Discussion Teams and Group Collaborative Efforts
Even if students write alone, they participated as a team for a class publication on wiki. Students act as editors, cognitive mappers of ideas within the design of the wiki newsletter, interpreters of website links, all to demonstrate how strategies to address visual and special thinking of all class members with different modes and talents. Students will gain points for wiki adding editorial commentary on drafts, adding technical communications with outside experts, forming text, hypertext, and hypermedia to consider how we as readers act, interact, and think visually with new and evolving forms and structures. Thank students for participating in online internet experiences and applaud your efforts to make the wiki a wonderful enlightening event.
Dr. DiEdwardo’s Blog and Wiki Planning Framework
I. Identify Blog and Wiki Protocol
II. Organize Blog and Wiki Structure
III. Compose Blog and Wiki
IV. Formalize Structure of Content into Essay
V. Present Blog and Wiki Newsletter, Presentations, Essays
VI. Conclude Blog and Wiki Project
VII. Evaluate Blog and Wiki Student Performance
Illustration
Practice in the Self-Discovery Journal
The self discovery journal or a partial self discovery journal based on life stories prepares the writing student for analytical tasks. We compare and contrast, classify, process, argue, apply cause and effect, define or persuade.
Analytical Writing Process
1. Brainstorm to find a subject, find an emotional or intellectual connection to the subject, and select materials on the subject.
2. Begin with a tentative thesis, gather more materials like interviews, reformulate thesis, and supply a teaser or allusion that asks a question or offers a statement or metaphor that points to the thesis.
3. Summarize the problem by allowing historical cultural or biographical background according to your life history to unfold.
4. Use quotes to add authority and a sense of actuality.
5. Use a section of analysis to focus on faulty arguments and questionable research methods or opposite points of view.
6. Develop your own author voice, tone, theme and content style with DIDLS (diction imagery details language syntax) as literary coherence.
7. Include inner thoughts and feelings to balance narrative and provide information to add an impact and personal voice in first or third person.
8. Provide current data.
9. Impact the writing on others you may know.
10. Ask supportive feedback from Professor and group members.
11. Clarify via a conclusion.
12. Develop the analysis and expose the reader to several points of view.
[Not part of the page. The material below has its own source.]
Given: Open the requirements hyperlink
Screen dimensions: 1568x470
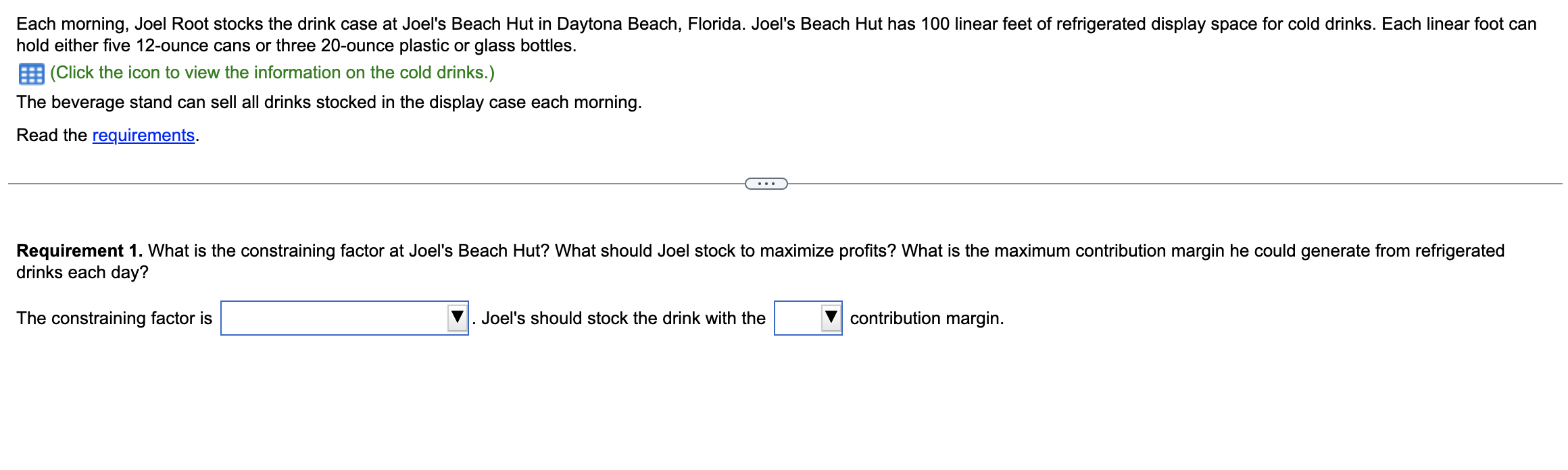Looking at the screenshot, I should pyautogui.click(x=143, y=135).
13. Be aware of the relationship of your own voice, audience and message.
References
Egan, K. (1992). Imagination in Teaching and Learning. Chicago: University of Chicago Press.
Goodman, Russell. “Transcendentalism.” Stanford Encyclopedia of Philosophy.
2008. Date of Access 02/23/2011.
http://plato.stanford.edu/entries/transcendentalism/
Lewes, Jone Johnson. “What is Transcendentalism?” Women’s History Guide. Date of Access 02/23/2011. http://womenshistory.about.com/bltranscend.htm
Vygotsky, L. (1978). Mind in Society: The development of higher psychological processes (M. Cole, V. John-Steiner, S. Scribner, & E. Souberman, Eds.). Cambridge, MA: Harvard University Press.